Maboko Island


Maboko Island is a small island lying in the Winam Gulf of Lake Victoria, in Nyanza Province of western Kenya. It is about 1.8 km long by 1 km wide. It is an important Middle Miocene paleontological site with fossiliferous deposits that were discovered in the 1930s. The age of the deposits is estimated to be, and they are especially important for the abundance of primate fossils they contain.

Excavations

Miocene fossils in the fluvial deposits of Maboko was first discovered by Archdeacon W.E. Owen in 1933, who started an excavation later that year which yielded a lot of vertebrate fossils. Owen's excavations continued the following two years supervised by Donald Gordon MacInnes. Then few expeditions visited the island before MacInnes returned together with Louis Leakey in 1947. These excavations resulted in a large number of craniodental remains of a medium seized cercopithecoid monkey and cranial and postcranial remains of a large anthropoid ape — later to become the holotypes Victoriapithecus macinnesi and Sivapithecus africanus.
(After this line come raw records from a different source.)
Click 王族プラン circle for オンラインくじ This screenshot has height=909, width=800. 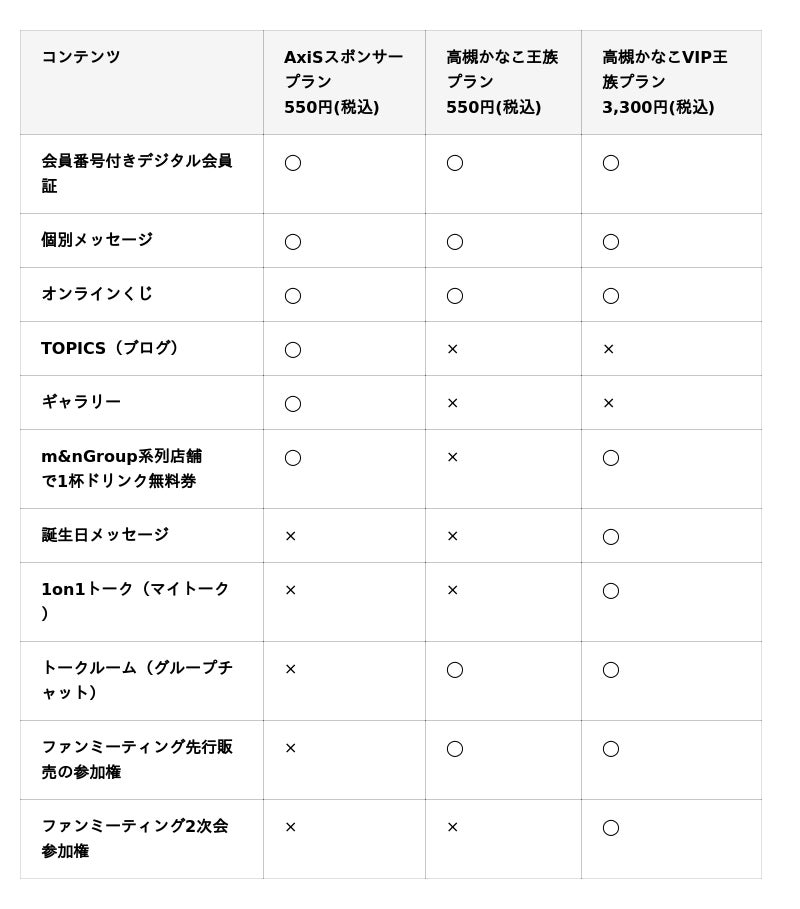455,295
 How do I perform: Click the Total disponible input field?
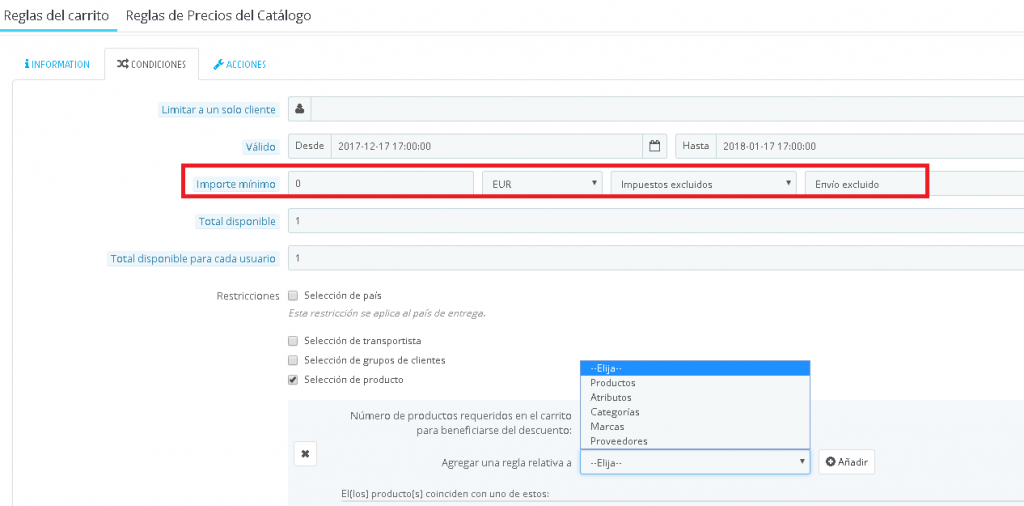coord(650,221)
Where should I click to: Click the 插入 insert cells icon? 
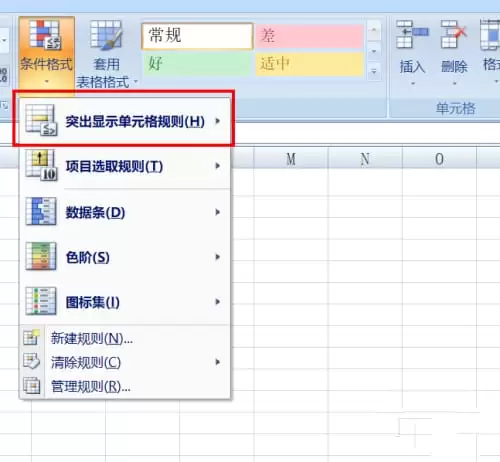click(x=412, y=34)
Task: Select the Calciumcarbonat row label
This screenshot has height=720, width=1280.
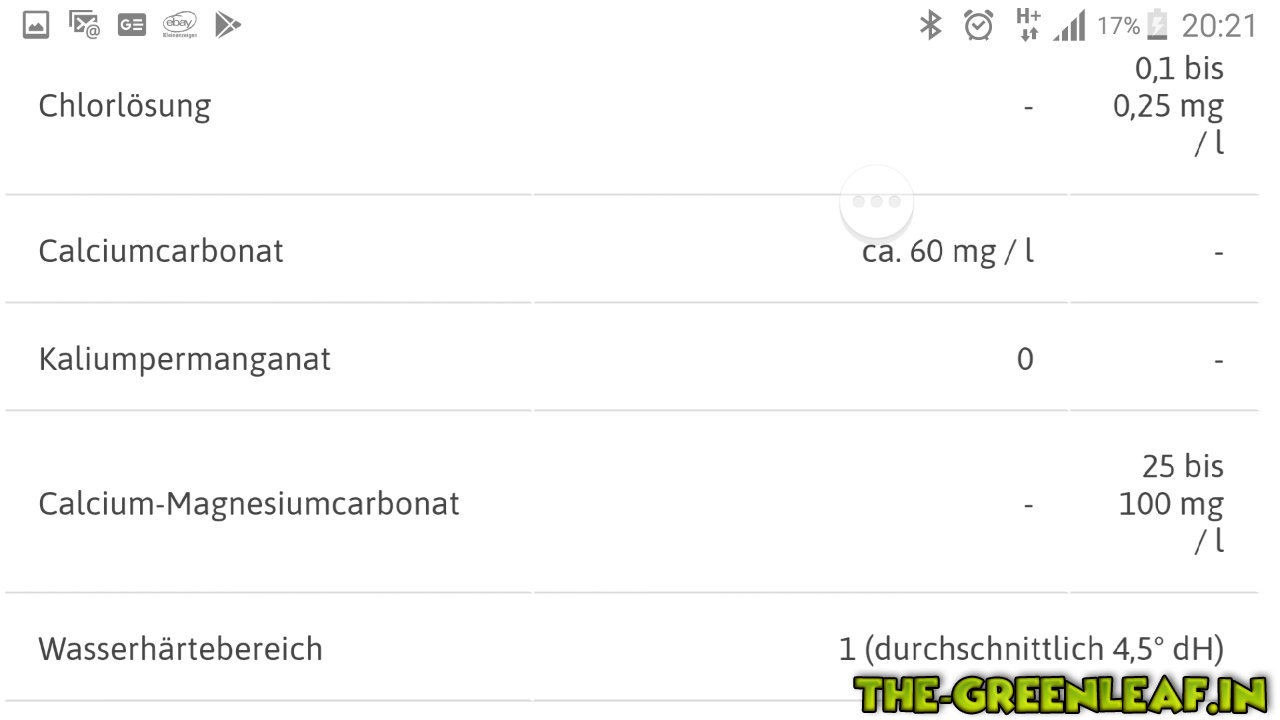Action: (x=161, y=250)
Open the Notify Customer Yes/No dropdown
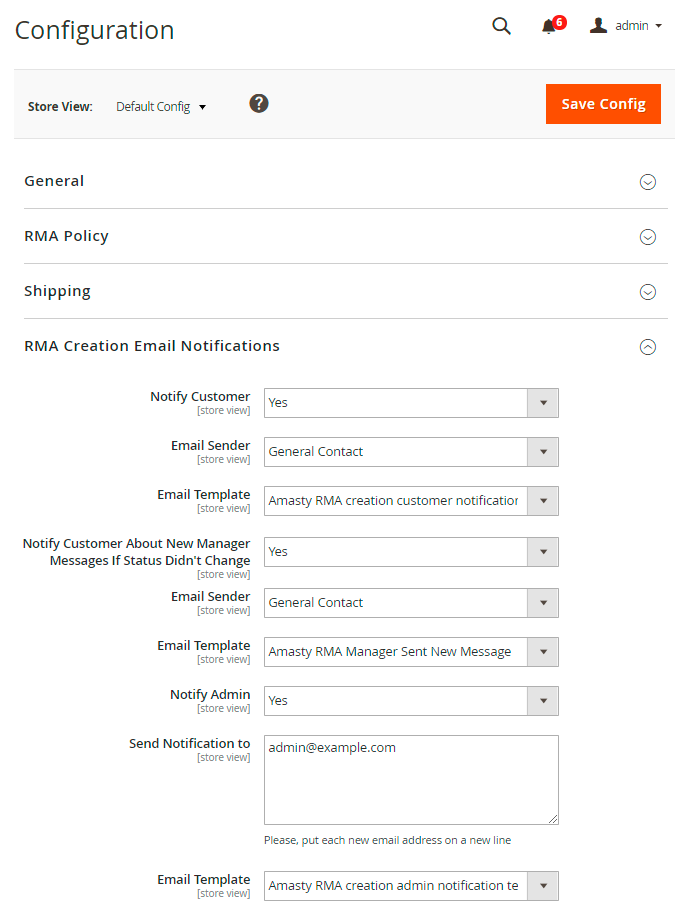Image resolution: width=684 pixels, height=923 pixels. (x=411, y=403)
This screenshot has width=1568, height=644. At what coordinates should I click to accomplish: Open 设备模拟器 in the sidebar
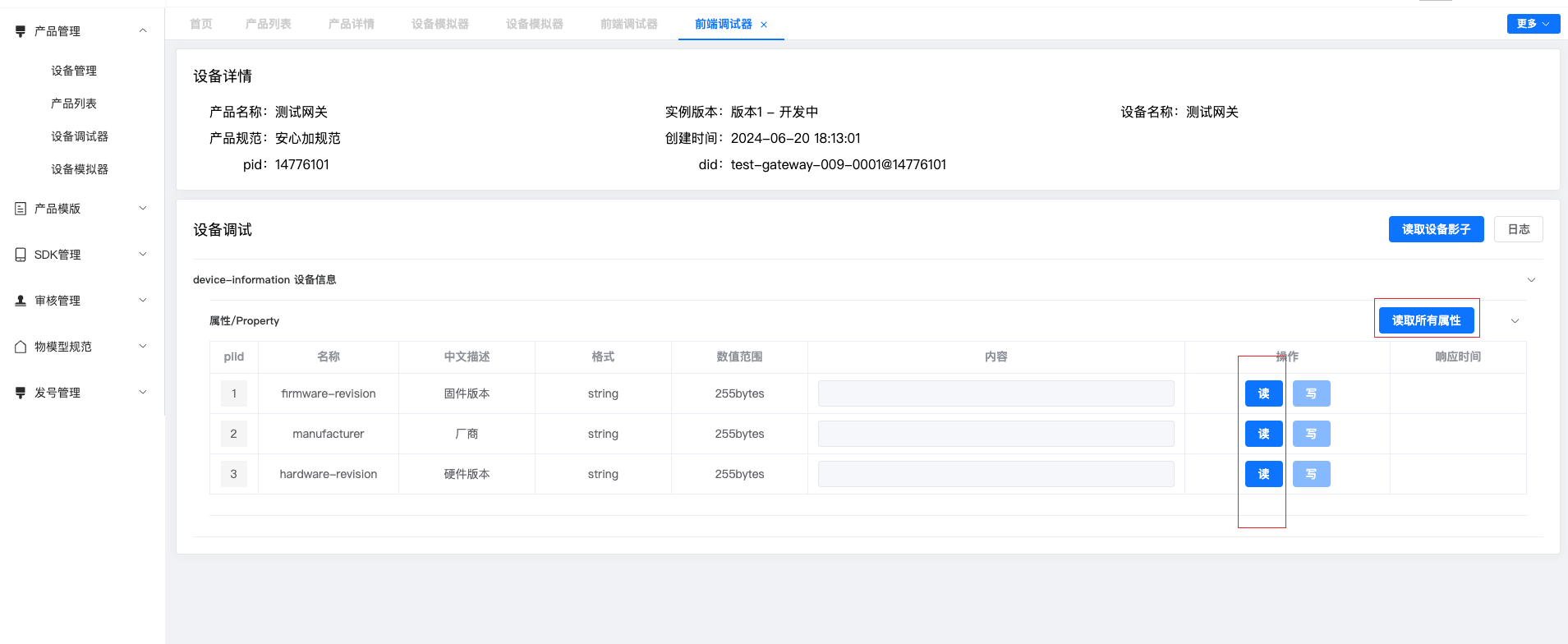(80, 169)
Leakey and D.M.S. Watson returned to Maboko in 1949 to collect a large amount of specimen, including an isolated molar later attributed to Limnopithecus legetet. Leakey returned again in 1951 and found fossils of new holotypes: Victoriapithecus leakeyi, Mabokopithecus clarki, and Nyanzapithecus pickfordi.
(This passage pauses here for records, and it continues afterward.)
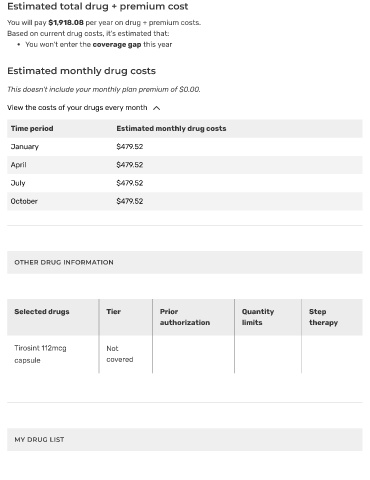Click the $1,918.08 yearly cost amount
The width and height of the screenshot is (370, 480).
click(x=66, y=23)
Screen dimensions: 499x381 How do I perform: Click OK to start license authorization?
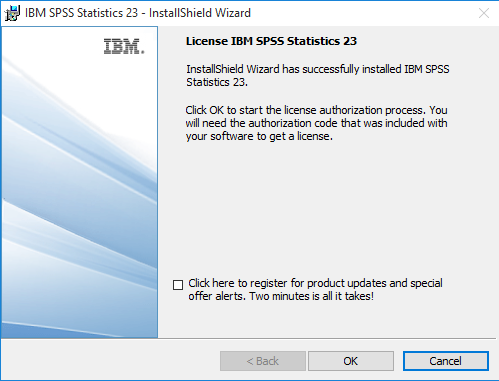(351, 361)
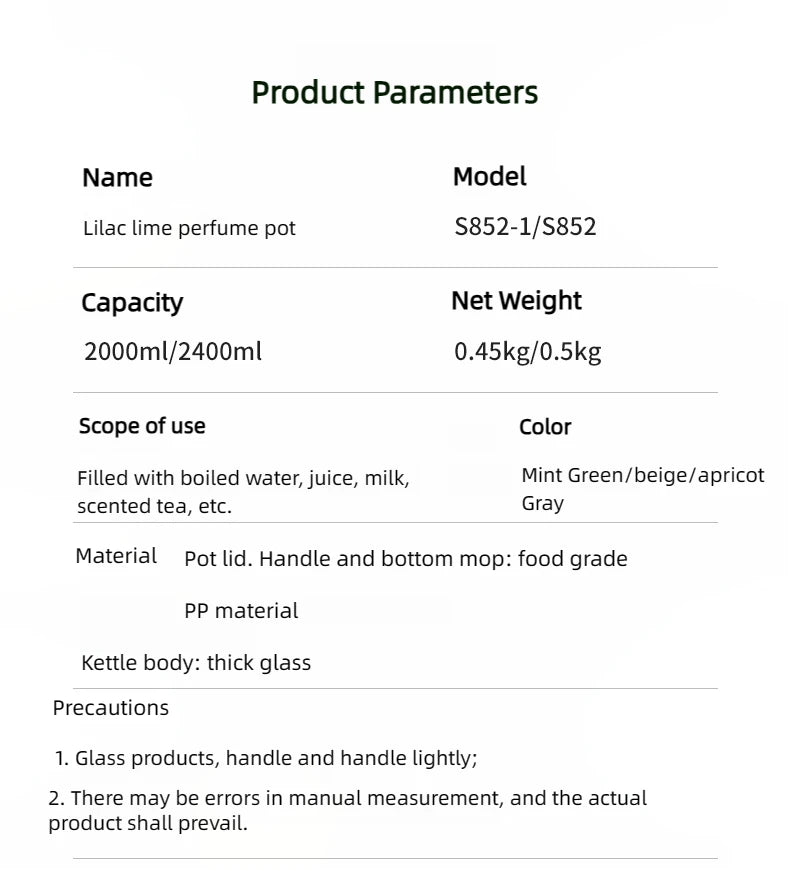Image resolution: width=790 pixels, height=870 pixels.
Task: Click the Name label
Action: pos(117,178)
An expedition in 1973 led by D.R. Pilbeam resulted in over 80 primate specimen. Most of them could be attributed to Victoriapithecus but some were assigned to new species. In 1982 and 1983, Martin Pickford searched the deposit dumps left by Owen in 1933 and by Leakey in 1949 and unveiled over 500 isolated specimen of at least five antropoid primates, later assigned to Kenyapithecus africanus. Mabokopithecus clarki, Micropithecus, Victoriapithecus macinnesi, and Nyanzapithecus pickfordi.